TASK ITEM: Return the lines below exactly, please, from the one containing "Close the Processar com IA dialog" through the last one, both included, and leave out any pictures.

PROVIDED MATERIAL:

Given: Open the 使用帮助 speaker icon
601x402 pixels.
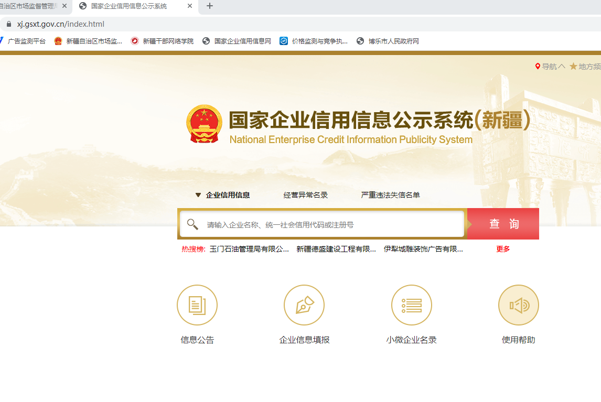Looking at the screenshot, I should pos(518,305).
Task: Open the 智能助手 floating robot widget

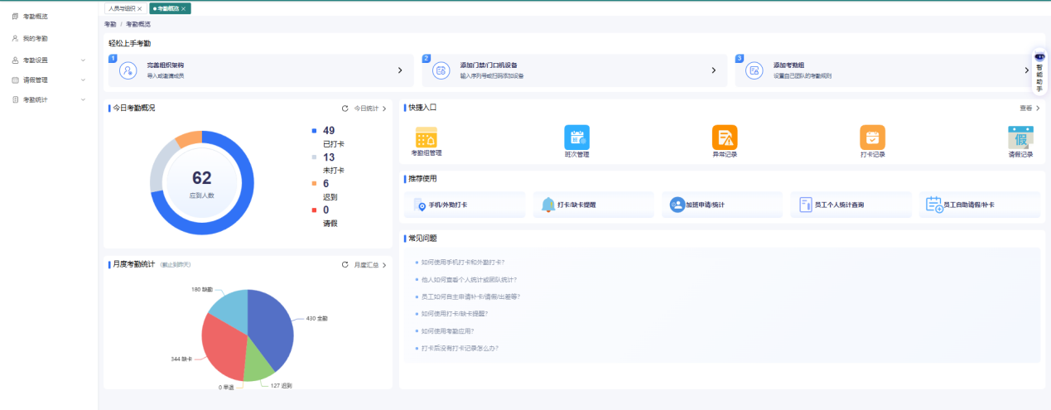Action: click(x=1039, y=70)
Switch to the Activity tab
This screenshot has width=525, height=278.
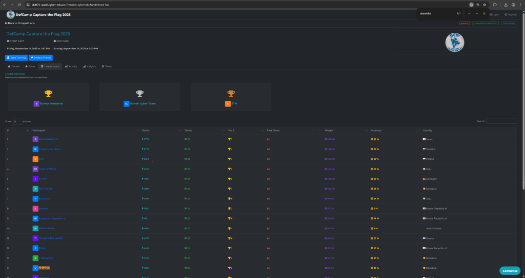(x=71, y=66)
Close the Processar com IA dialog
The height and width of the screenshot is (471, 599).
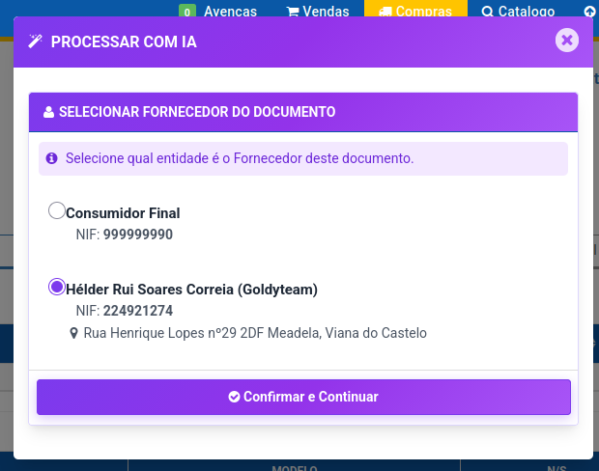pyautogui.click(x=567, y=41)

ANSWER TO THE PROBLEM:
Close the Processar com IA dialog
The height and width of the screenshot is (471, 599).
pyautogui.click(x=567, y=41)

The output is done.